Keepers of the Flame

In his acknowledgment for Blue Remembered Earth, Alastair Reynolds wrote: “For Stephen Baxter and Paul McAuley: friends, colleagues and keepers of the flame.” Of course, they are the giant Keepers, innovators of new Fire and trailblazers to new worlds. We, readers of Science Fiction, might we not think of ourselves, in our own small way, Keepers as well? By the simple notion that by tenaciously reading SF we are spreading its memes. In the beginning was the Word and the Word was Science Fiction and with this mighty Word worlds of all kinds and shapes were, and are still being, forged.

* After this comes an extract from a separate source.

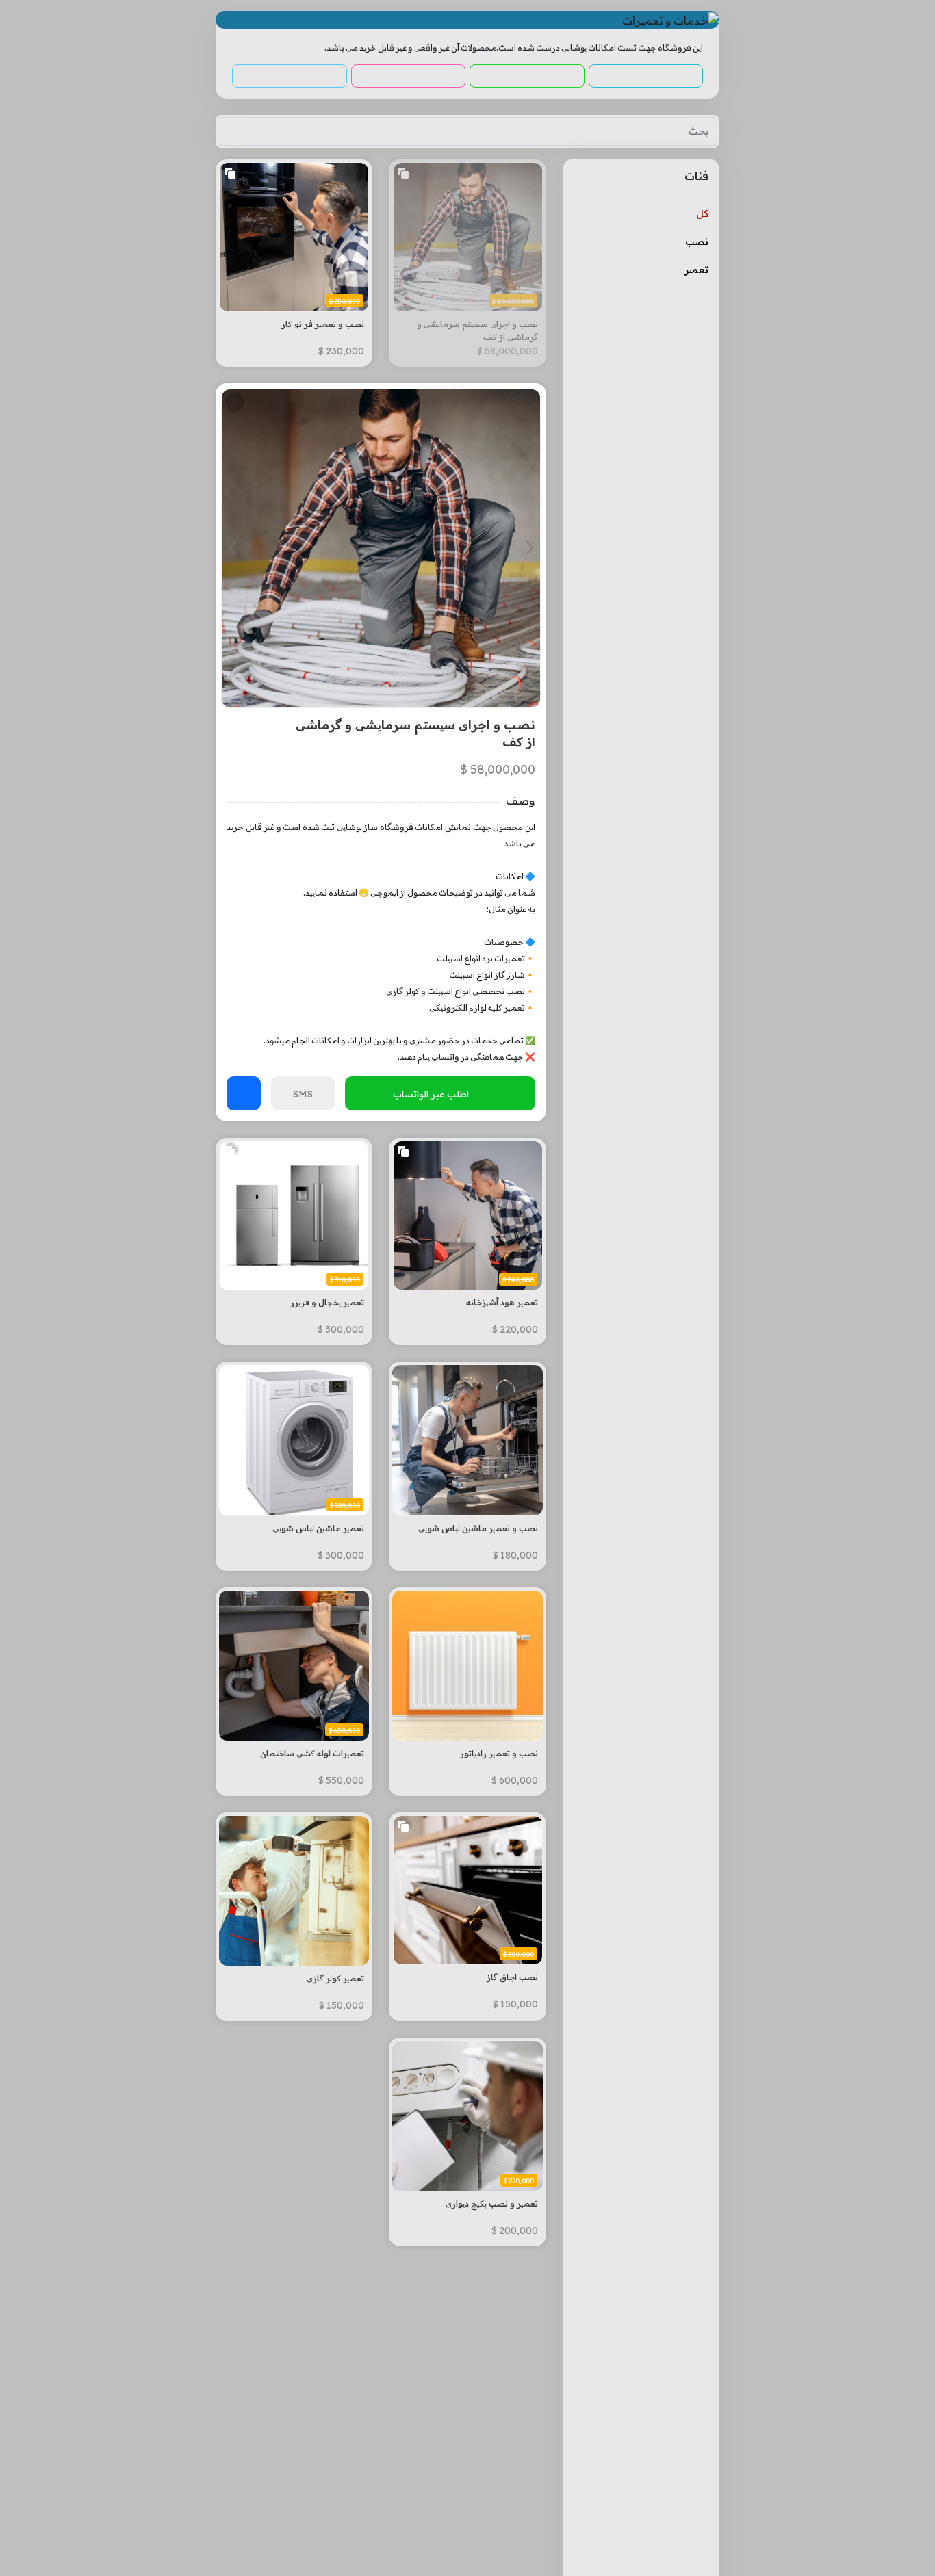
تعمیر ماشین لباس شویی (318, 1528)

Reading into the Treasure Trove of SF – Tim Powers

The first book I read by Tim Powers was ANUBIS GATES and I was hooked by his writing ever since. At his panel at LACon in 2006 he told us he’d never been to London, England before and that struck us all with amazement because his description of London in one of his books was so vivid that he must have had at least set foot in that city and seen this particular building and that particular street with his own eyes. To which he declared, yes, he saw the city, but saw the city only through photographs which he lined up on the carpet in his living room and strung his tale around them. Which leads me to mention his book DECLARE which is a gripping alternate history of the British Secret Service, not only battling Nazis and Communists but also evil djinns. And from the foundation of DECLARE Charles Stross spun his tale of the Atrocity Archives.

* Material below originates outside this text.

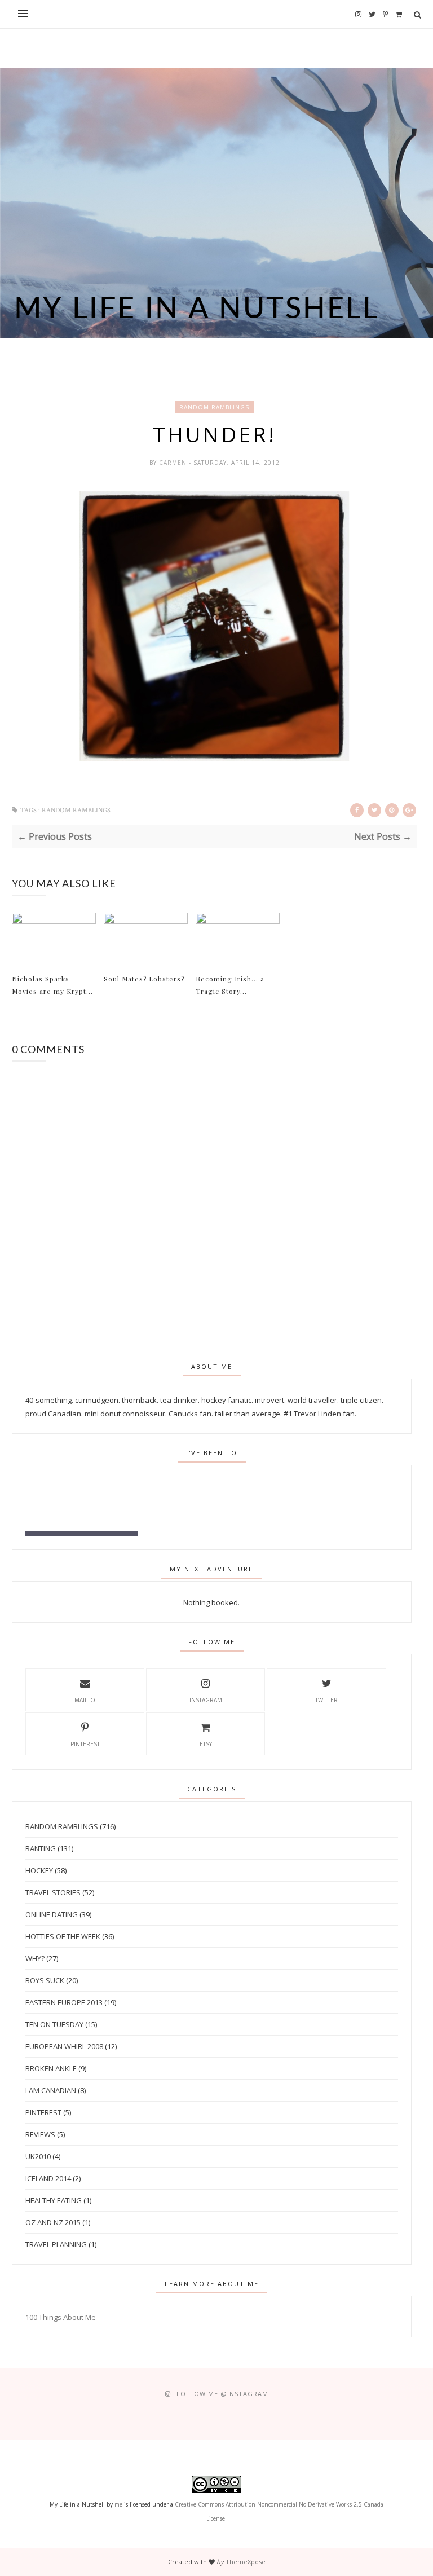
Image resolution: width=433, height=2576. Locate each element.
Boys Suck (44, 1980)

Reading into the Treasure Trove of SF – China Mieville

I have read some posts on Facebook calling the stories that come out of SF–be they Science Fiction, Fantasy, Speculative Fiction–rubbish. So, then I read “rubbish” all the time and I write “rubbish” all the time. To each their own. I won’t be trying to convert those people; I won’t even make justifications about my reading choices. I will merely be posting my comments about the stories that I admire and will continue to read. Today it’s SCAR by China Mieville. It’s breathtaking although not a happy story, full of brutal and ghastly episodes which are starkly Mieville. It is worldbuilding to the extreme, a city of ships that sails the ocean bound for an unspeakable destination, visiting places on the way like the island of the Mosquito Women, the always hungry she-anophelius. These creatures, these citizens of Mieville’s world are but a few that I mention here. His stories, his worlds may not suit everyone’s palate and I won’t read books of his consecutively as I have to wander to other destinations less baleful. But dare read his books and be amazed by the depth of his imagination.

First Contact

I’ve finished reading Infinity Beach by Jack McDevitt. It deals with the question: are we alone in the universe? Without spoiling things too much for those who haven’t read the book, yet, it also extrapolates that first contact is fraught with misunderstandings, accidents and disasters. In short, don’t go into First Contact with Celestials (aliens in more picturesque terms) unprepared. Good PR, a linguist and “we should have brought a writer”, is what one player in the story quipped. A science fiction writer of course, fluent in speculative metaphors. We, writers, will have a job waiting to do at the first glimpse of a Celestial on the scanners.

Man of Distinction

I’ve finished reading The Complete Short SF of Fedric Brown FROM THESE ASHES. His insightful stories and stories of dire warning are still timely and still relevant, even today, and too numerous to mention and some of them too satirically funny. One comes to mind–Man of Distinction–a hopeless drunk. Alcoholics of the Earth, at last you have a worthwhile vocation. On Earth you are a drunkard, but on the planet Dar you are a fascinating zoological specimen in a glass cage, Alcoholicus Anonymous, keeping Earthlings from being abducted en masse, since the Darians are of the opinion (and hopefully still are) that Earthlings are too addicted to C2H5OH, alcohol, to be useful slave labourers!